Brad: This started in the 1940’s with test flights. As we see the Saturn Booster going up with three astronauts on board, it took so many men and women coordinating this. Tell me about that. It was a team effort, but so many teams involved in that effort.

Mitch: It was a team effort and most people alive today were not born in 1969 so they would not have known that the 1960’s was a time when over 400,000 people were involved in the project to get people to the moon. It was enormously expensive. It nearly broke the bank, but this country managed to see it to the end. It wasn’t just the end in 1969. There were other missions after that.

Brad: Being a teenager in the 1960’s, many of us felt like we were going to go outward. With all this technology, it seems like we’re turning inward: cell phones, sitting by ourselves inside a house, getting information – some of it not-so-good but how did that turn around? Why did we stop?

Mitch: We stopped as a nation because it was very expensive. While we were achieving the goal, it was important to not give up Kennedy’s promise, the will of the people, and the will of Congress to keep it funded. But after two missions, it became commonplace. It became non-important and public interest waned, so there was no way our country and our representatives could justify spending money on something that not everybody thought was a good idea in the first place.
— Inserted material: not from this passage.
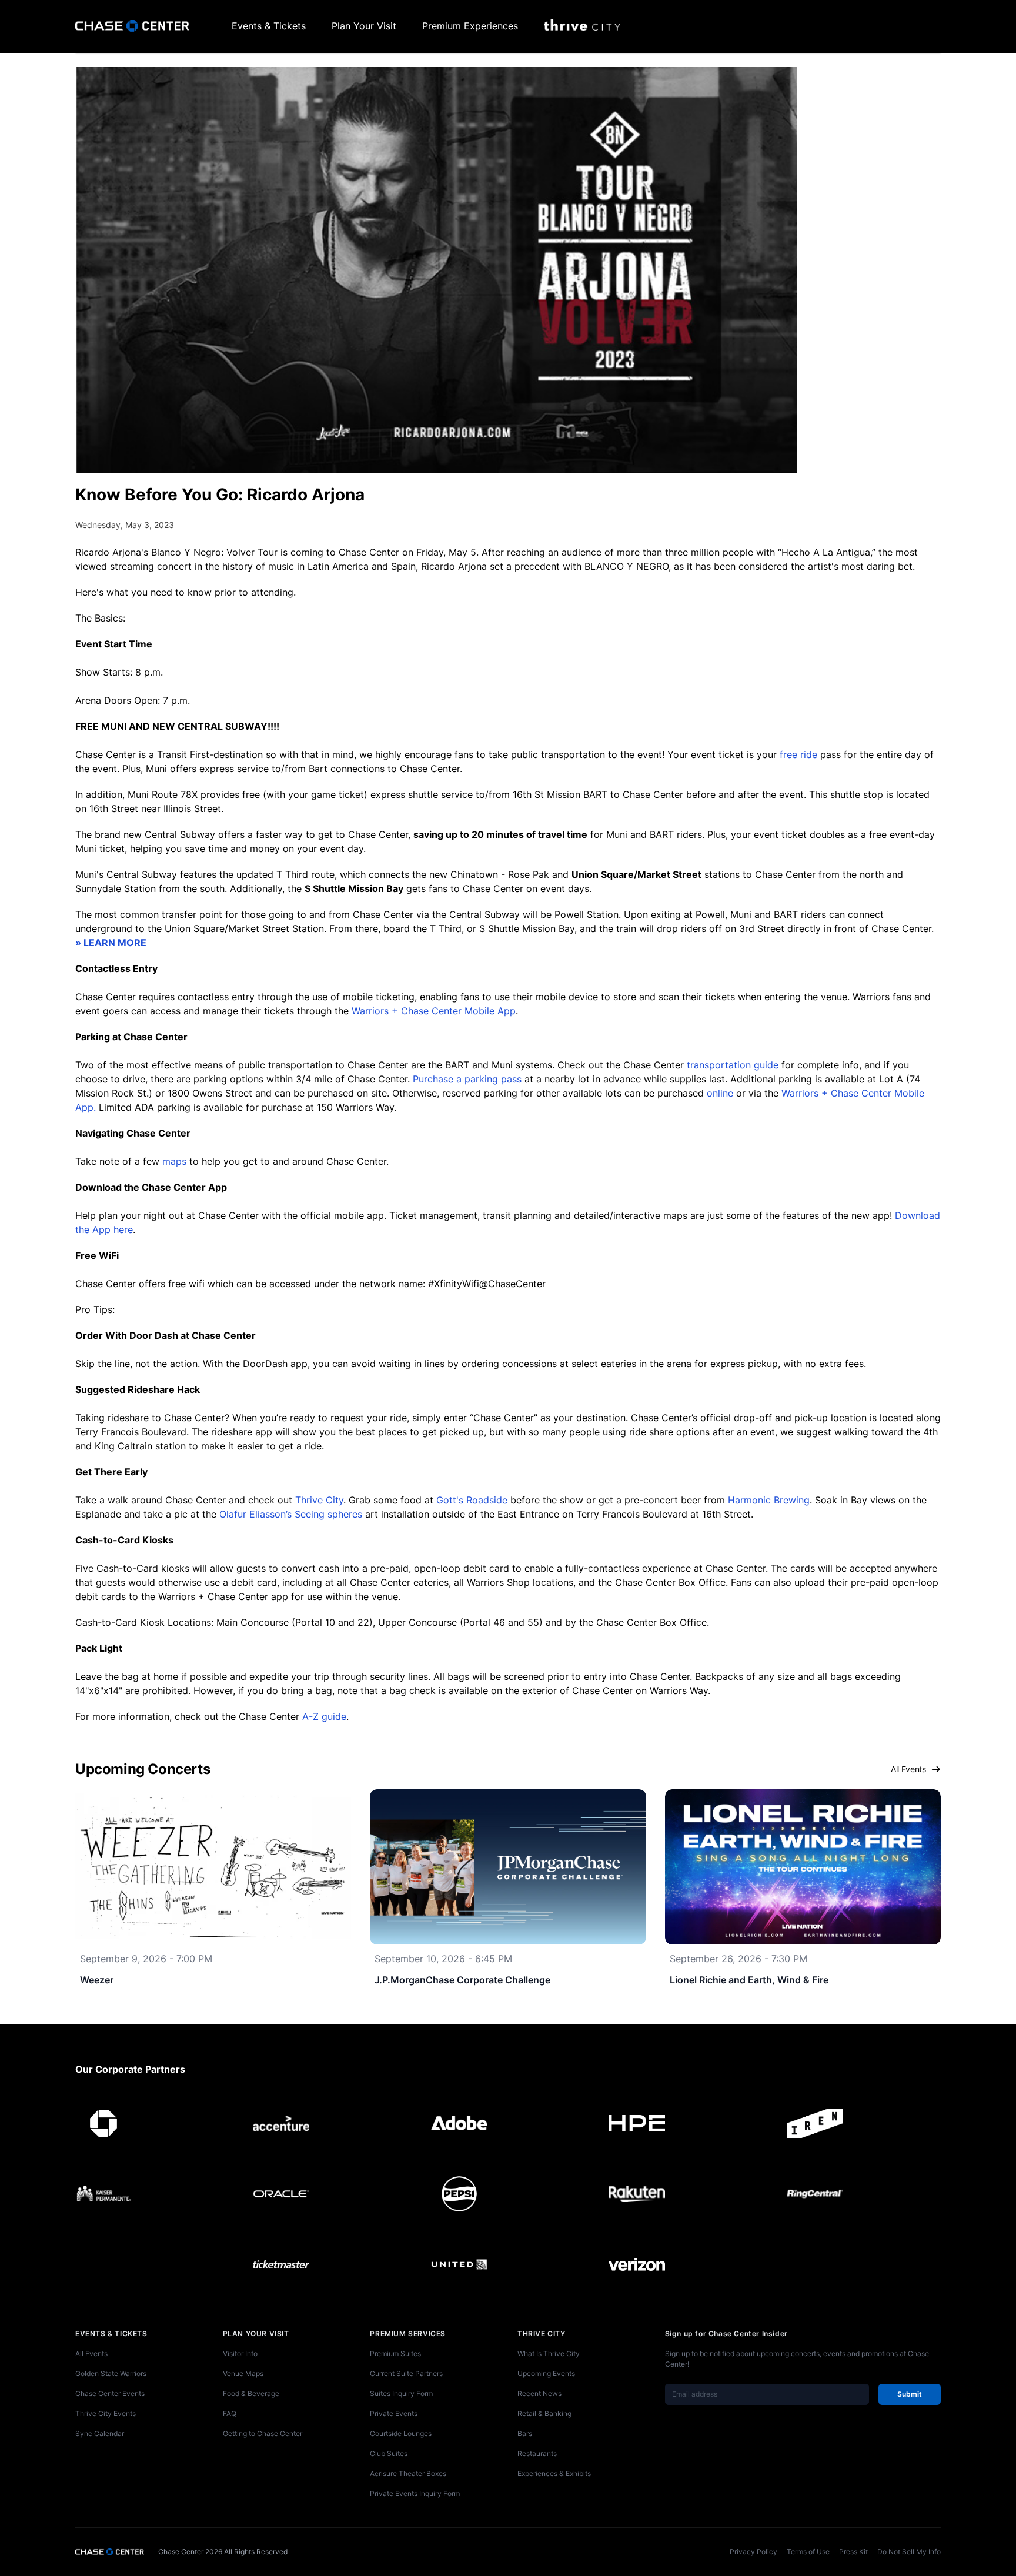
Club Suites (388, 2453)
Brad: You think a lot of people who were not born then understand the scope of doing this – especially with the technology then considering what we have now? As to how difficult this was – we had the deaths of three astronauts including Gus Grissom in 1967. There was a lot of sacrifice involved in this. You were talking to me earlier about the last explorers. Many of them have died. There are a few survivors of that generation.

Mitch: I could respond in any number of ways, many of these people helped make this mission but only a few got to go to the moon. Today living, there are only 12 people who have landed on the moon and walked or circled the moon and came back. The bigger thing that’s going to be hard to understand: living in the 60’s was different because of the threat of annihilation by another country. We were at war – a Cold War with the Soviet Union. That spurred the country to start this goal and then we all know how it ended in 1969.

Brad: There are so many fragments out there now that influence our lives – especially with technology with all the platforms we broadcast on and send out there to those satellites. But there has been talk about possibly jumping back into the pool or back onto those rockets and heading to Mars. What do you think?

Mitch: I personally think it’s a good idea. I don’t think we could get to the moon and back again in 8 more years even if our president said it’s going to be a goal. It’s very expensive and people weren’t made to live in space. We’ve found that out over the last 50 years. Space is hard. Space is expensive. Things are really far away. The moon was a relatively easy target but Mars is a much more difficult goal to achieve. So we’ll have to see…

Brad: Is there still that question: are we alone in this universe? Could that be a driving factor in possibly going to Mars?

Mitch: Can we be alone? Are we alone? I don’t know the answer to that one either. But I think it would take something like learning that we are not alone to really bring this world together and to really see that place that you and I were talking about earlier before we went on air where in 1968, people saw the world as it truly was, a small blue marble in space as viewed from the moon.

Brad: Did this event change you in any way? You’ve always been in love with astronomy and the solar system and beyond.

Mitch: People who know me will think it’s odd that this was not something that motivated me to do what I’m doing now. It was just another night in Ohio for me – the home state by the way for Neil Armstrong. I can’t say it was a driving force, but it was something I always admired.

Brad: As Shelley Kirk will tell you, he was a Purdue alum.

Mitch: He was.

Brad: He was indeed. I’m going to leave you with this thought. When John Glenn became the first American to orbit the earth, he radioed down to Mission Control and he said, “I can almost touch it.” That was almost prophetic because about seven years later, we did touch it.

Mitch: It’s hard to believe from that one year when John Glenn was the first man in space, and in less than a decade we’d achieve something that people have wanted to do since we first saw that orb in the sky.

Brad: Well, Mitch, as always it’s great to talk to you. Who knows what we’ll be talking about eight years from now. We’ll see. And we’re taking it back to Shelley.